Source document:
────────────────

The researchers say their results also provide some evidence of immunity against reinfection by the same virus, as they did not identify any people who were reinfected by the same virus. Based on their simulations, if people had no immunity after being infected, the probability of zero reinfections by the same virus in their study sample was only 3.48%, which they say suggests some immunity is likely.
The researchers say that more research is needed to see if their results will also apply to the SARS-CoV-2 virus, but given the lack of data on the novel virus, they hope that their findings can help inform the public health response.
“We cautiously infer from this that we might expect there to be some levels of immunity after infection with SARS-CoV2, but we don’t know how strong or long this will last,” said Dr Aldridge.
“Our results support the idea that a vaccine could induce immunity to SARS-CoV2, but we need vaccine trials to examine this in detail and whilst this urgent and important work is being carried out, we all need to act to slow the spread of infection down and give scientists time to work on developing these new vaccines.”
Chris Lane – UCL
The image is credited to CDC Public Health Image Library.
Original Research: Closed access
“Seasonality and immunity to laboratory-confirmed seasonal coronaviruses (HCoV-NL63, HCoV-OC43, and HCoV-229E): results from the Flu Watch cohort studys”. Rob Aldridge et al.
Wellcome Open Research doi:10.12688/wellcomeopenres.15812.1.
Seasonality and immunity to laboratory-confirmed seasonal coronaviruses (HCoV-NL63, HCoV-OC43, and HCoV-229E): results from the Flu Watch cohort study
Background: There is currently a pandemic caused by the novel coronavirus SARS-CoV-2. The intensity and duration of this first wave in the UK may be dependent on whether SARS-CoV-2 transmits more effectively in the winter than the summer and the UK Government response is partially built upon the assumption that those infected will develop immunity to reinfection in the short term. In this paper we examine evidence for seasonality and immunity to laboratory-confirmed seasonal coronavirus (HCoV) from a prospective cohort study in England.
Methods: In this analysis of the Flu Watch cohort, we examine seasonal trends for PCR-confirmed coronavirus infections (HCoV-NL63, HCoV-OC43, and HCoV-229E) in all participants during winter seasons (2006-2007, 2007-2008, 2008-2009) and during the first wave of the 2009 H1N1 influenza pandemic (May-Sep 2009). We also included data from the pandemic and ‘post-pandemic’ winter seasons (2009-2010 and 2010-2011) to identify individuals with two confirmed HCoV infections and examine evidence for immunity against homologous reinfection.
Results: We tested 1,104 swabs taken during respiratory illness and detected HCoV in 199 during the first four seasons. The rate of confirmed HCoV infection across all seasons was 390 (95% CI 338-448) per 100,000 person-weeks; highest in the Nov-Mar 2008/9 season at 674 (95%CI 537-835). The highest rate was in February at 759 (95% CI 580-975). Data collected during May-Sep 2009 showed there was small amounts of ongoing transmission, with four cases detected during this period. Eight participants had two confirmed infections, of which none had the same strain twice.
Conclusion: Our results provide evidence that HCoV infection in England is most intense in winter, but that there is a small amount of ongoing transmission during summer periods. We found some evidence of immunity against homologous reinfection.

────────────────

Collected data:
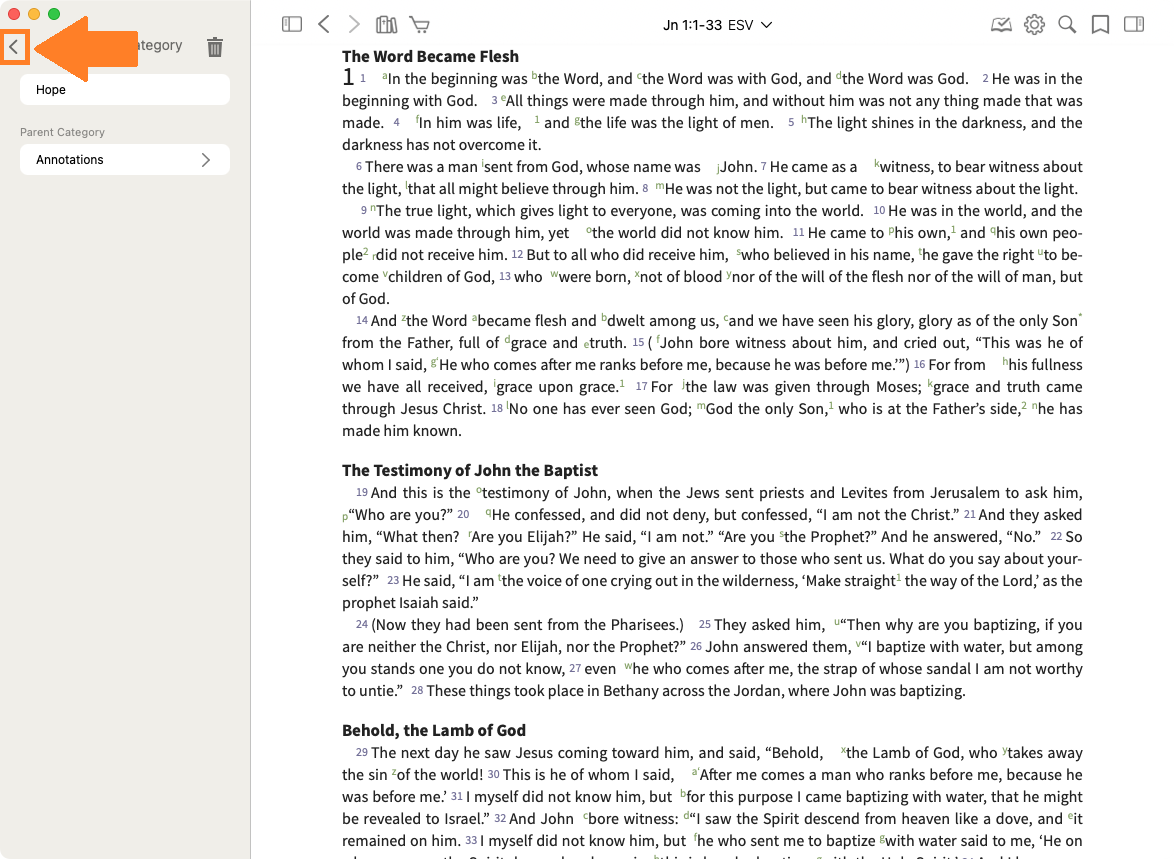Open the reading plan icon in toolbar
1174x859 pixels.
pos(1001,25)
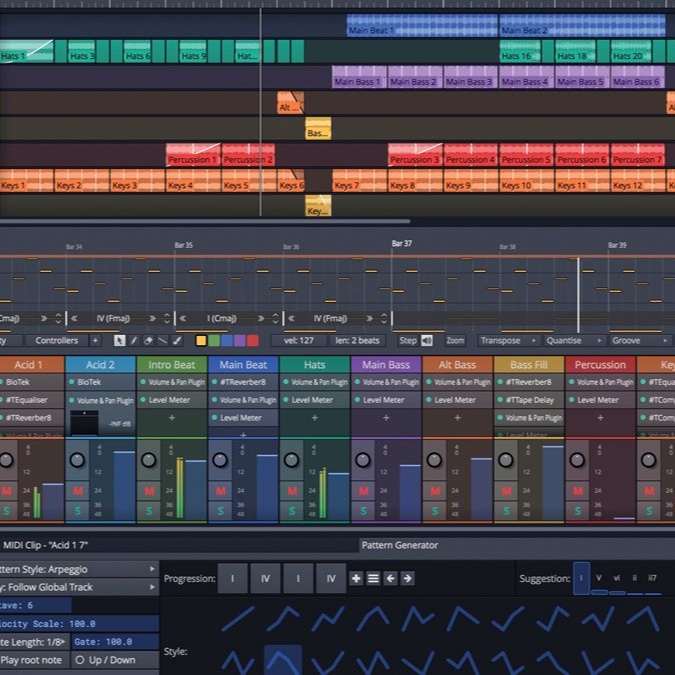Solo the Hats mixer channel
The image size is (675, 675).
coord(292,511)
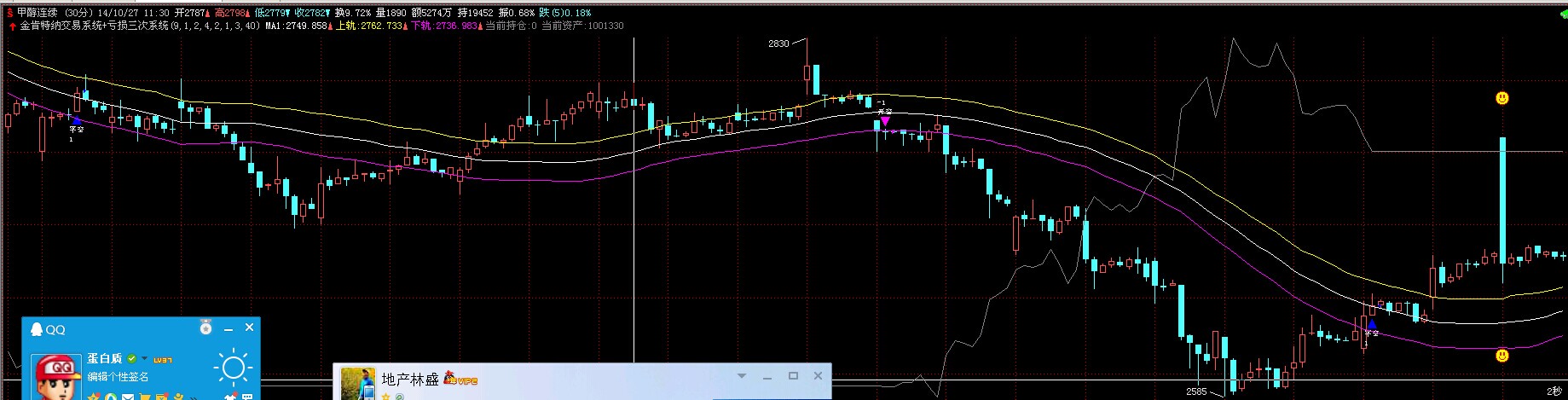
Task: Click the QQ user avatar with red cap
Action: [x=56, y=377]
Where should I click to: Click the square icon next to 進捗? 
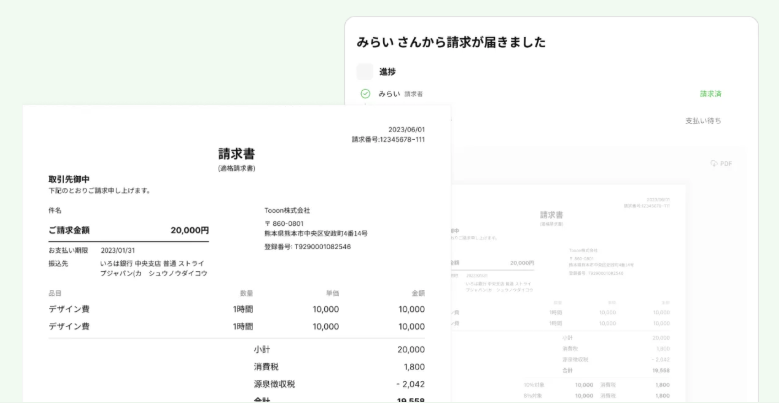[x=365, y=72]
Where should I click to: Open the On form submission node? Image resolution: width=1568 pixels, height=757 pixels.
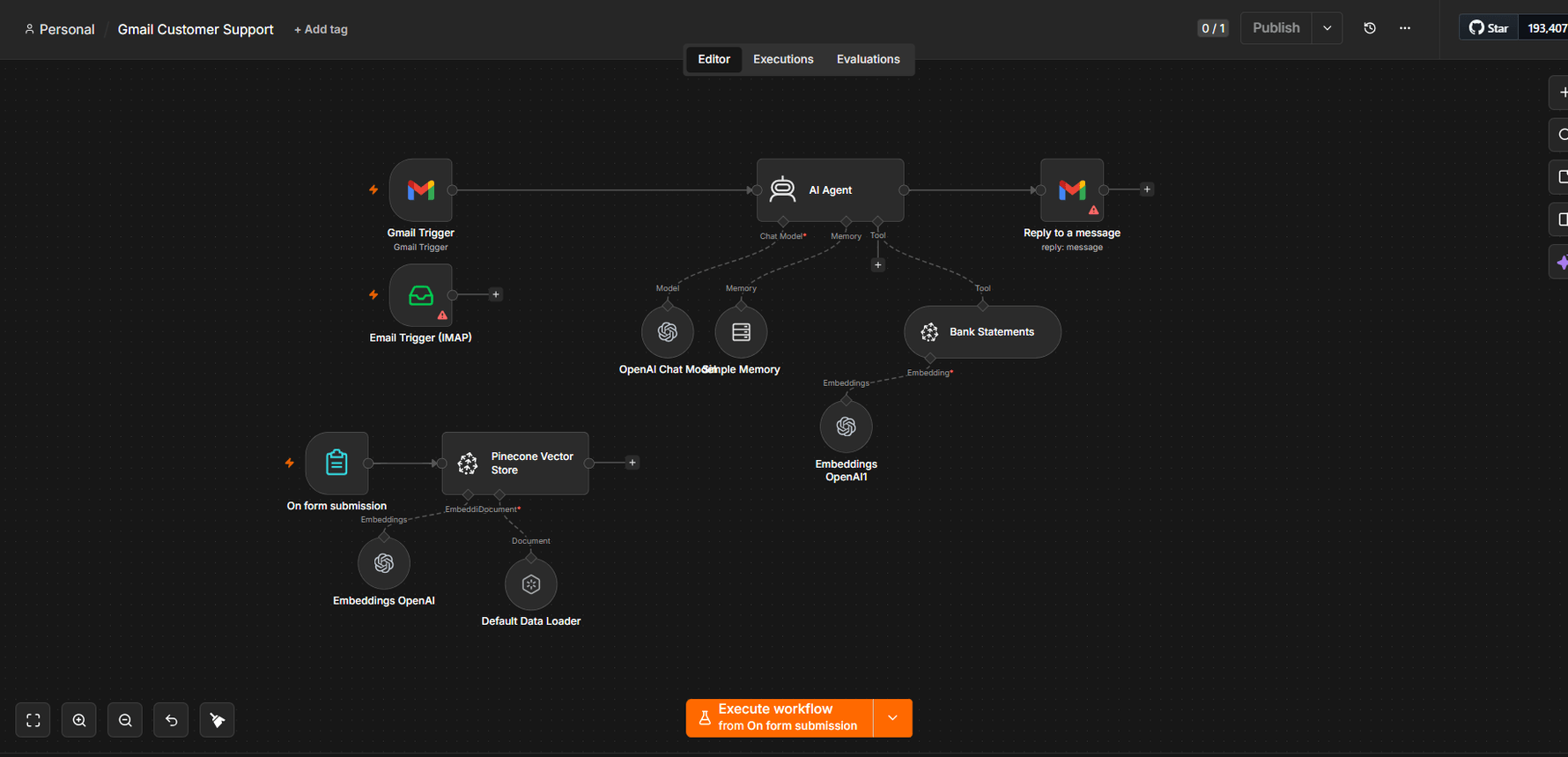point(337,463)
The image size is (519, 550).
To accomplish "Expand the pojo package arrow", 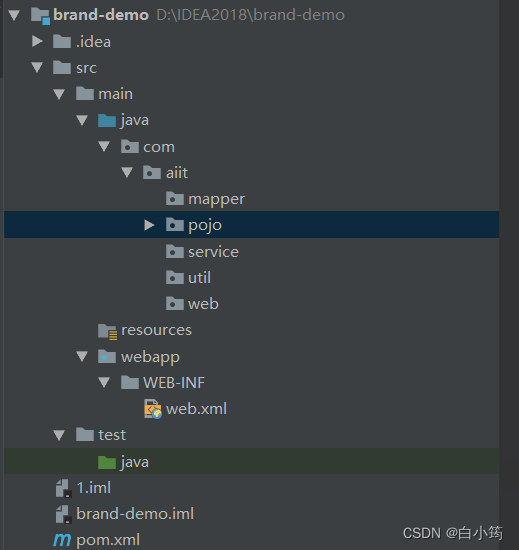I will pos(149,225).
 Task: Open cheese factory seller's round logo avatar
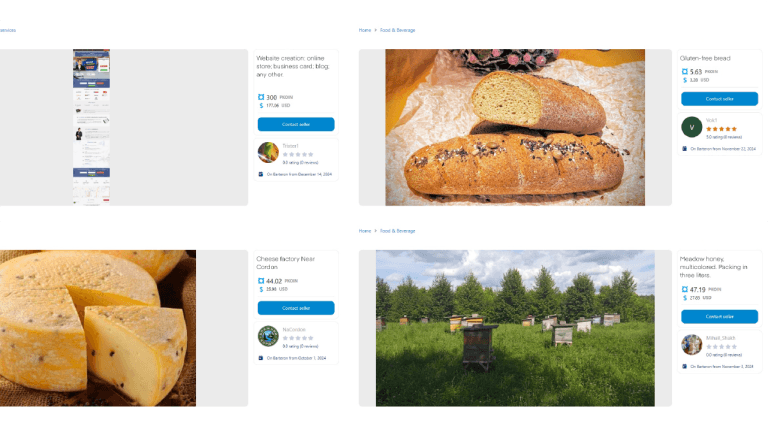(x=268, y=336)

────────────────

What the task requires: Transcribe the stretch of the coronavirus immunity article that opens with the words "The researchers say that" and closes with "Health Image Library.".

Answer section:
The researchers say that more research is needed to see if their results will also apply to the SARS-CoV-2 virus, but given the lack of data on the novel virus, they hope that their findings can help inform the public health response.
“We cautiously infer from this that we might expect there to be some levels of immunity after infection with SARS-CoV2, but we don’t know how strong or long this will last,” said Dr Aldridge.
“Our results support the idea that a vaccine could induce immunity to SARS-CoV2, but we need vaccine trials to examine this in detail and whilst this urgent and important work is being carried out, we all need to act to slow the spread of infection down and give scientists time to work on developing these new vaccines.”
Chris Lane – UCL
The image is credited to CDC Public Health Image Library.